Janet Lewis, head of Asia shipping research for Macquarie Capital Securities, said the peak summer shipping season and rising cargo rates will most likely improve returns for lines in the third quarter.
“We believe most carriers are likely to see significantly better profitability in the second half of the year, even with some softening of rates into the fourth quarter, than in the first half,” she said.
Lewis said contracts with many BCOs on Asia-Europe were set in January, and some carriers had locked in money-losing rates and would not yet be benefiting from the recent improvement in spot rates, but would be able to renegotiate at higher levels as the year progressed.
New service contracts on the trans-Pacific trades would also only take effect in May and June, and their impact would not be properly felt until the third quarter.
OOCL’s parent company OOIL was the only global carrier that was “solidly profitable” in 2011. Lewis said the weight of quarter one losses would push many operators into loss for the first half year as gains in quarter two would not be sufficient to offset the losses from the first quarter.
With credit rating agencies holding a negative outlook for most carriers, there was significant pressure on lines to not repeat another year of losses.
“Hope lies in carrier behaviour, with a significant volume of new capacity coming on, especially for ultra large container ships, and sluggish volume growth on Asia-Europe and trans-Pacific likely to persist, carrier discipline is critical to maintaining the recent rate hikes,” she added.

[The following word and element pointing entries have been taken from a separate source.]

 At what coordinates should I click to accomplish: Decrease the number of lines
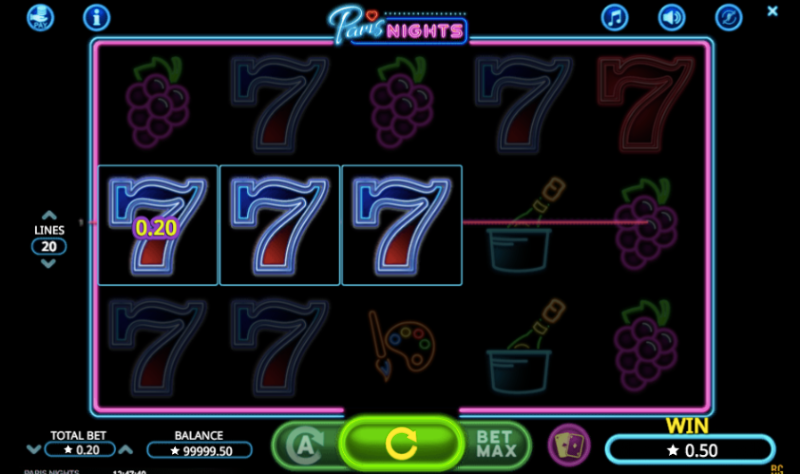click(48, 264)
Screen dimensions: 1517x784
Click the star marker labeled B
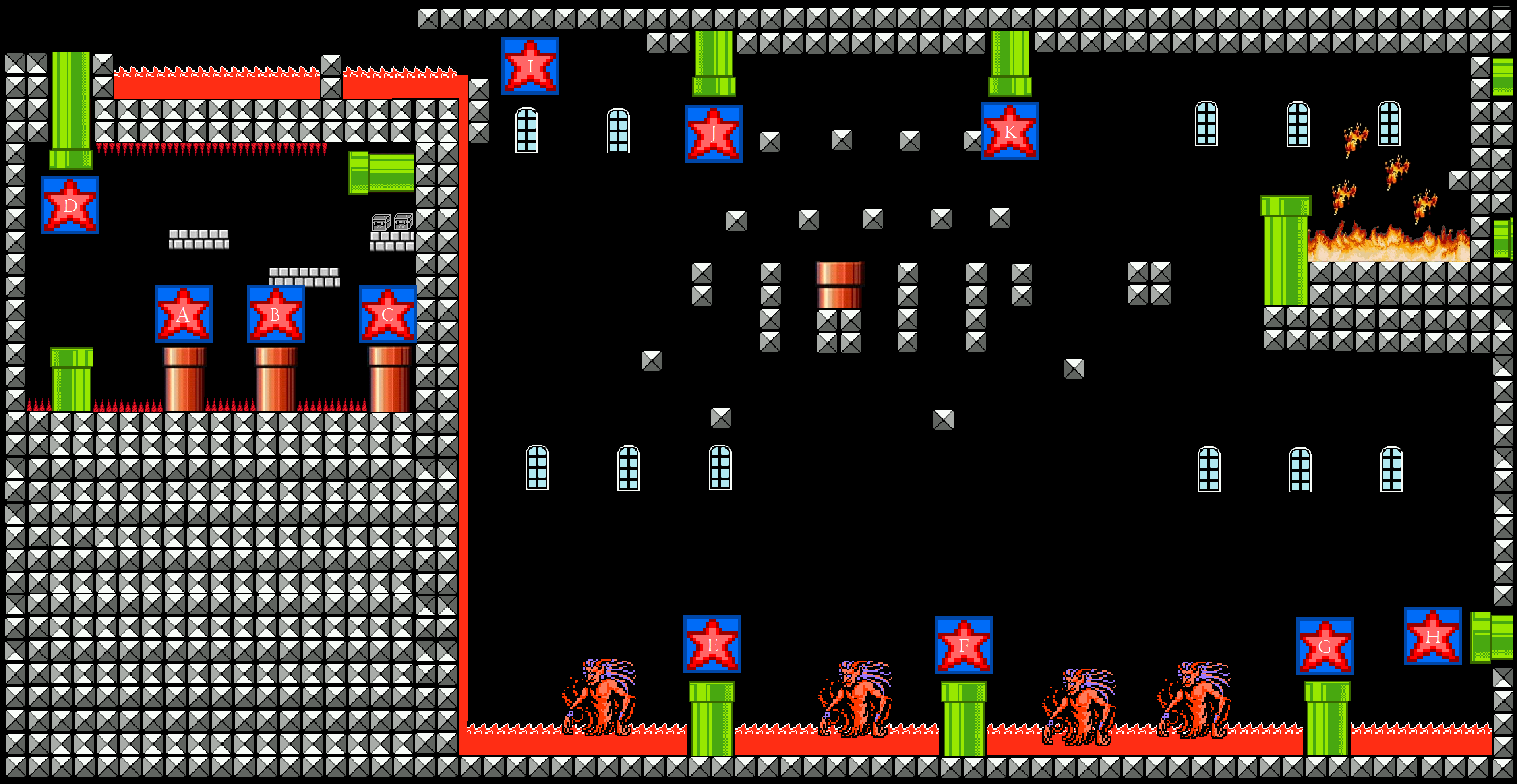click(x=275, y=314)
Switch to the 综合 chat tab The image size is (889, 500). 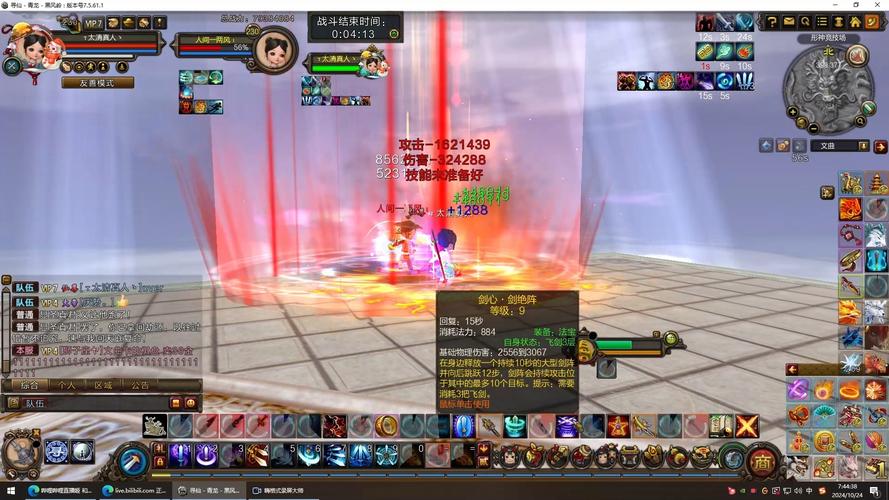[x=31, y=385]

“We are encouraged that the G6 Alliance has decided for now not to launch the planned seventh service on Asia- Europe. As they have the fewest ULCS, however, there is less pressure to absorb new capacity – as is the case for Maersk, the other company publicly declaring its capacity discipline,” she said.
“It remains to be seen whether the MSC/CMA CGM Alliance and CKYH + Evergreen + CSCL show similar restraint,” Lewis said.